El conductor, encerrado solo en el habitáculo del vehículo, se entretiene mientras contempla, curioso, el espectáculo de sonidos, luces y movimientos que ofrecen las sirenas, los faros y los uniformes. Recibe «informaciones» a través de la radio del coche que, de hecho, difunde las «instrucciones» de la versión oficial de la jefatura de tráfico del gobierno. (En lugar de darle información, le dicen lo que debe hacer.) Aprovecha para navegar, llamar por el móvil o enviar SMS a familiares y amigos que, o son conductores atascados como él, o están viendo, gracias a la televisión, «la actualidad en directo» de un inmenso caos circulatorio. Hoy es un gran día para los medios de comunicación. Todos han interrumpido sus rutinas para hacer ediciones especiales. Han mandado unidades móviles y equipos ligeros «al lugar de la noticia, donde se producen los hechos». (Pero también donde nadie sabe nada y donde todo el mundo queda atrapado en el atasco.) Supone un gran esfuerzo llevar a cabo un despliegue de recursos técnicos y humanos tan extraordinario. «Estamos en todas partes, para cubrirlo todo», dicen. Es la voluntad de servicio que surge del «deber sagrado de informar». La gente que trabaja en ello se esfuerza y le pone ganas. Son personas entrenadas (disciplinadas) para hacerlo. Y para obedecer, para no cuestionar nada. En realidad, sus directivos saben que alcanzar el liderazgo de versión/opinión/información en situaciones agudas de improvisación obligada por la actualidad imprevista es muy rentable en términos de «confianza» de la audiencia y consolidación de su «producto» en el mercado. La prensa prepara ediciones especiales, intentando huir de la ignorancia e intuir, a tientas, algún indicio válido. La radio conecta con gente corriente y también con «tertulianos» que no saben nada de lo que ocurre, pero hablan. La televisión difunde repetidamente las imágenes más espectaculares, pues sabe que con ello podría estar jugándose el share del mes.
El caos del tráfico supera de largo la imaginación de los guionistas de los seriales. Algunos vehículos han chocado (puede que algún herido esté esperando la llegada de una ambulancia de verdad). Muchos coches, mucho ruido, mucha policía, muchas cámaras. Es fantástico. Un interrogante en boca de todos: ¿qué ocurre? Nadie lo sabe. Y aún otro mejor, el mejor de todos: ¿qué ocurrirá? Mientras se mantenga la incógnita, la expectación está asegurada. Y, por lo tanto, la audiencia.
Las imágenes tienen una fuerza colosal. Un plano picado desde un helicóptero equipado con una minicámara autónoma digital de última generación con control remoto efectúa un travelling espléndido de una larga avenida colapsada en todos los cruces. Vista en una pantalla extraplana líquida LED, 16x9, de 37 pulgadas, ¡la realidad parece una película de verdad! El atasco es descomunal, enorme, excepcional. Es apasionante. Nadie sabe nada. «¡Fantástico! —dice el director del canal—. Si conseguimos seguir así hasta las nueve, nos pillará de lleno el prime time.»
Nunca sabremos todo lo que está pasando. La administración encontrará una explicación oficial que los medios se encargarán de divulgar, que servirá también para resolver formalmente el asunto. Tampoco sabremos qué —ni quién— está detrás de lo que está ocurriendo. El poder es opaco. Recibo un SMS: «k guay!». Es de mi hija, que ya ha vuelto del cole y ve el atasco desde el ordenador de su habitación mientras se zampa una bolsa de ganchitos de queso sabor fresa. Tengo que llamarla, pero lo haré más tarde. Soy un profesional de la comunicación y, ahora, debo estar pendiente de la tele.

^^^^^^^^

ORDEN DE TRABAJO> Repite sin cambios el pasaje del texto sobre el atasco que comienza con las palabras "Nunca sabremos todo" y concluye con "de la tele.".

MATERIAL PROPORCIONADO>
^^^^^^^^

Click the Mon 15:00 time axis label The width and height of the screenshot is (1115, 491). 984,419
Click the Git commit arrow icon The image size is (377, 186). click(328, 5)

^^^^^^^^

TAREA COMPLETADA>
Nunca sabremos todo lo que está pasando. La administración encontrará una explicación oficial que los medios se encargarán de divulgar, que servirá también para resolver formalmente el asunto. Tampoco sabremos qué —ni quién— está detrás de lo que está ocurriendo. El poder es opaco. Recibo un SMS: «k guay!». Es de mi hija, que ya ha vuelto del cole y ve el atasco desde el ordenador de su habitación mientras se zampa una bolsa de ganchitos de queso sabor fresa. Tengo que llamarla, pero lo haré más tarde. Soy un profesional de la comunicación y, ahora, debo estar pendiente de la tele.